Whoever it is, they inherit a proud legacy. All the different Robins have added something different; some have stood the test of time as interesting characters in their own right, while others are notable only for their historical place in Batman lore. Here, ranked according to completely scientific criteria (i.e. my worthless opinion), are the one and only Robin(s), the Boy (and Girls) Wonder:
8. Bruce Wayne
And boy did it suck.
In his original golden age/pre-crisis/Earth One origin story, Bruce Wayne, as part of his training to become a master crime fighter, wished to learn principles of deduction from master detective Harvey Harris. Rather logically, Wayne felt it would be smart for him to disguise his face and identity from Harris; rather less logically, Bruce ended up disguising himself — apropos of nothing — in the costume you see above, an outfit that was an exact match for the one Dick Grayson would later wear (!!!).
Bruce’s “stint” as Robin would be a brief one — only lasting as long as his training with Harris did — but still, it happened, and is lame on so many levels it’s almost physically painful. Having Bruce don any kind of specific costume before discovering the Batsuit arguably robs some of the potency of the inevitability of Bruce taking up the symbol of the bat; here it almost feels as though Bruce’s decision to dress as Batman has less to do with fate or even an attempt to scare criminals, and more to do with a simple fashion choice.
More importantly, Bruce’s stint as Robin steals a lot of the individuality of Dick Grayson when he finally appears on the scene. Dick’s Robin costume — the bright red, green and yellow a stark contrast to Batman’s moody gray and dark blue — was a perfect expression of that character’s ebullience and individuality, as well as paying tribute to his background as a circus performer. Now the Robin costume is (apparently) just something Bruce Wayne had sitting in the back of his closet somewhere, and conveniently pulled out and shoved at Dick Grayson when he joined Batman’s war on crime.
Even calling Bruce Wayne Robin feels like an insult, and something of a degradation, mostly because it clearly has nothing to do with logic and everything to do with gimmicky storytelling. Robin’s name originally referred to Robin Hood, the merry freedom fighter who battled injustice; later iterations of the character added a backstory for the name as Dick Grayson’s moniker at the circus, because of his skill on the trapeze (he “flew like a Robin”). But in this version, Harris simply (awkwardly) tells Bruce that he’s “as brilliant as a Robin redbreast in that outfit”, and that’s it — that’s all the significance there is. A name that used to symbolically mean something is now just a dopey nickname for a kid in a silly costume.

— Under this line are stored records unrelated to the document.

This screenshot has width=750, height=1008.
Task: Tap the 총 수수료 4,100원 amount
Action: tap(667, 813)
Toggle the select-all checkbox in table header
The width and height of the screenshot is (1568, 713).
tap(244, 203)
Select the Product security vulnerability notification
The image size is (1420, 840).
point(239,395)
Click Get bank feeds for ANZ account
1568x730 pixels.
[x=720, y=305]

Bruce Wayne is probably the greatest character in the history of comics, but his stint as “Robin” was, to say the least, a boneheaded piece of writing, thankfully retconned by the Crisis on Infinite Earths miniseries. (Harvey Harris, for his part, would later appear in an infinitely better “early years of Batman” storyline, Mark Waid’s excellent Detective Comics annual Blood Ties, where an elder Harris teaches an early ’20s Bruce Wayne skills of deduction in the deep South.)